Australian CEOs earn $91,352.43 per week
AUSTRALIANS earn roughly $1200 per week, and no one can remember their last pay rise. But one group earns 78 times the average.
AUSTRALIA’S chief executives are earning 78 times the wage of the average Australian and saw their pay packets increase by 3.5 per cent in the past year, compared with just 1.9 per cent for the average worker.
A review of more than 500 executives at Australia’s largest companies by corporate consultant Conrad Liveris found the average CEO remuneration in the 2016/17 financial year was $4.75 million.
The list was topped by Qantas CEO Alan Joyce, who took home a total pay packet of $24.58 million, followed by Macquarie CEO Nicholas Moore, who earned $17.9 million. The average female CEO’s total package was $3.71 million, with Mirvac CEO Susan Lloyd-Hurwitz leading on $3.84 million.
The average Australian earns $1170.70 per week, compared with $91,352.43 per week for the average CEO.
“Fundamentally, executive remuneration practices are stale and incompatible with the modern economy,” Mr Liveris writes in the report, ‘Because you’re worth it: Executive remuneration in the 2016/17 financial year’.
“This is not to undermine the contributions of executives and senior management to their organisations and the economy, however the current metrics are not fit for purpose. Hard evidence suggests that as business practices have developed, and technological advancement takes hold, remuneration policies have not.”

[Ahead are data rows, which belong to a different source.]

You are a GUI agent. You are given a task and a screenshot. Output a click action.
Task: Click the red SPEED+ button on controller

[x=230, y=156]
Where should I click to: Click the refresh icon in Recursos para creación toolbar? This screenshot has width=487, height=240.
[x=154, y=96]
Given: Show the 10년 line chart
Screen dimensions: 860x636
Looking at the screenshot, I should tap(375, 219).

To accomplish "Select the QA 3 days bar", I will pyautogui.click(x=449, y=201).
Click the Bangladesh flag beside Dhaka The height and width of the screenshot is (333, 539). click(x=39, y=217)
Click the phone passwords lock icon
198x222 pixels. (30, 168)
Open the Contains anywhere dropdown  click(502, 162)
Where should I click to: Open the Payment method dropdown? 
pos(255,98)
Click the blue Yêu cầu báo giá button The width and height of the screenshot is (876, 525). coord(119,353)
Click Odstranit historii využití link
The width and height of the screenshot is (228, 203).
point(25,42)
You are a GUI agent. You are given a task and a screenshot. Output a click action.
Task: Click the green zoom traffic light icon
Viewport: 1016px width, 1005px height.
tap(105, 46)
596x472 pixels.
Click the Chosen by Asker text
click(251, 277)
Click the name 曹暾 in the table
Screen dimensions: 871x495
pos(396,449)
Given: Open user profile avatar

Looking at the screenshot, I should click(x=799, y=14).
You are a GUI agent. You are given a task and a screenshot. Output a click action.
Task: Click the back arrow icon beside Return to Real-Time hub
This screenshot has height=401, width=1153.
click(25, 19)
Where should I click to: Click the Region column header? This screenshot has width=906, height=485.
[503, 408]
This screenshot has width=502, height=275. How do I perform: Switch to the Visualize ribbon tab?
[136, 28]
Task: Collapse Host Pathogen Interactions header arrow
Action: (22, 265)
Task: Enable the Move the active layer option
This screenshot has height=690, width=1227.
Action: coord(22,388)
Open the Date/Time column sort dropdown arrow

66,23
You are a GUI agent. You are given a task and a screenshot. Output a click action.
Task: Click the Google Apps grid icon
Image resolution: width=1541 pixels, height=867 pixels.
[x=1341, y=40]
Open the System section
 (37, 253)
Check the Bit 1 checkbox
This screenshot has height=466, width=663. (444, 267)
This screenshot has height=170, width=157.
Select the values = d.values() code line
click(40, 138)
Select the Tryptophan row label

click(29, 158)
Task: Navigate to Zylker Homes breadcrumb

Mr Liveris in part attributes the growth in executive pay to technological innovation boosting company profitability, but the business units responsible for adding that value not being fairly compensated.
“Business units are creating serious value for companies, but with less staff and, more importantly, little [understanding] of ... how to assess where the contribution for this advancement lies,” he writes.
“What seems to be happening is that the value contribution is not being spread across the organisation, but is being assessed on a macro level and thus credited to a limited number of people with companies.”
Mr Liveris argues trust in big business is “not rock solid”, and executive pay policies are “central to that”. He recommends companies align executive remuneration increases with the wage price index, more fairly remunerate employees based on the income they produce, and expand pay packets through profits.
“As pressure builds on business to better align practices to community standards, remuneration is part of that discussion,” he writes.